Magari però non si ha interesse a farlo.
«Non sono d’accordo. Tutti in realtà sanno di aver bisogno di quei 700 mila invisibili e irregolari come manodopera, ma nessuno sa come regolarizzarli».
Idee?
«Si potrebbe fare una sanatoria, regolarizzarli e assorbirli nel mercato del lavoro sano togliendoli così dalle maglie della criminalità».


Sicuro che certi datori di lavoro sarebbero d’accordo?
«Se si mettessero in atto anche politiche di sgravi fiscali legate alle assunzioni sarebbe più facile far passare il messaggio».
Parla più come un politico che un mediatore della Croce Rossa.
«Ho la tessera di Forza Italia e il mio obiettivo è un giorno di candidarmi».
Al di là del diritto allo studio della lingua, cosa ci sarebbe di troppo buonista nella politica d’accoglienza italiana?

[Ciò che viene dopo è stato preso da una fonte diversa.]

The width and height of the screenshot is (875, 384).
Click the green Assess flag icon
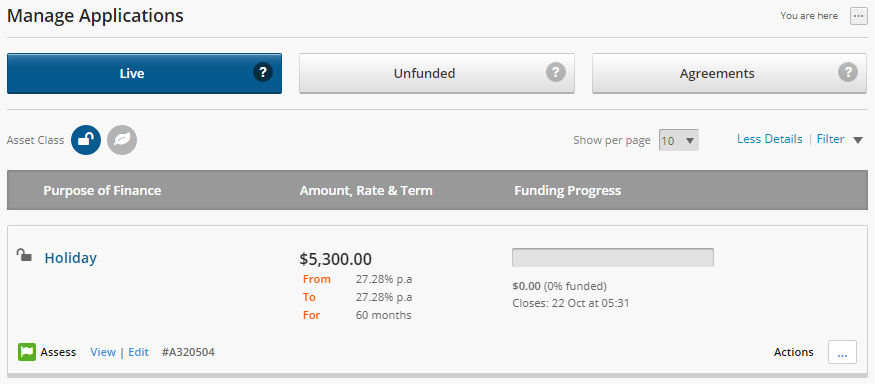tap(27, 352)
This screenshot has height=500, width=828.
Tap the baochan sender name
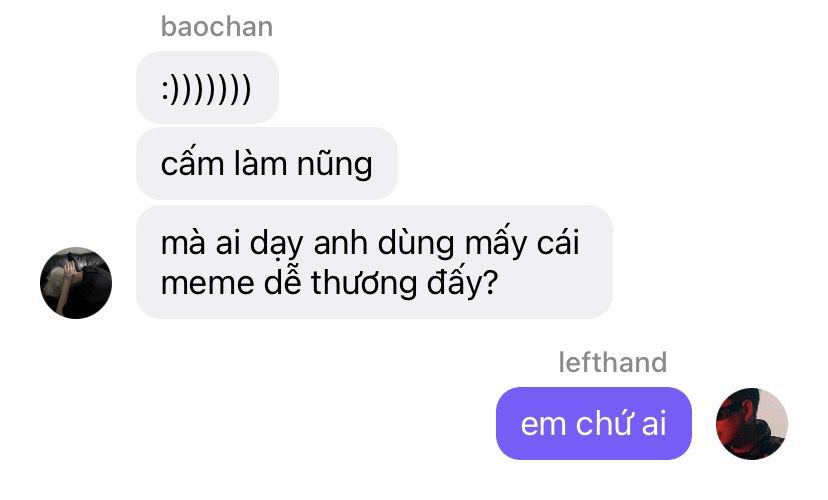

«In Italia si insiste troppo poco sulla laicità dello Stato. Nei centri di accoglienza non si cucina carne di maiale per soddisfare i musulmani. Ma nei centri ci sono anche migranti cristiani e così facendo si crea già una discriminazione. Inoltre, i musulmani possono interpretarla come una vittoria, dopo che nel Nord Africa i migranti di origine subsahriana non hanno ricevuto troppi complimenti».
Non crede di esagerare?
«No. Sempre i musulmani nei centri hanno l’abitudine di mettere un tappeto e farsi una piccola moschea e non va bene».
Perché non va bene?
«È un’altra discriminazione. I cristiani devono uscire e andare a cercare una chiesa. Perché non possono fare altrettanto anche i musulmani? La politica d’accoglienza italiana dovrebbe insomma già chiarire fin dall’inizio con regole e doveri chiari che qui tutti siamo uguali. Ma per farlo davvero servirebbe più polso...».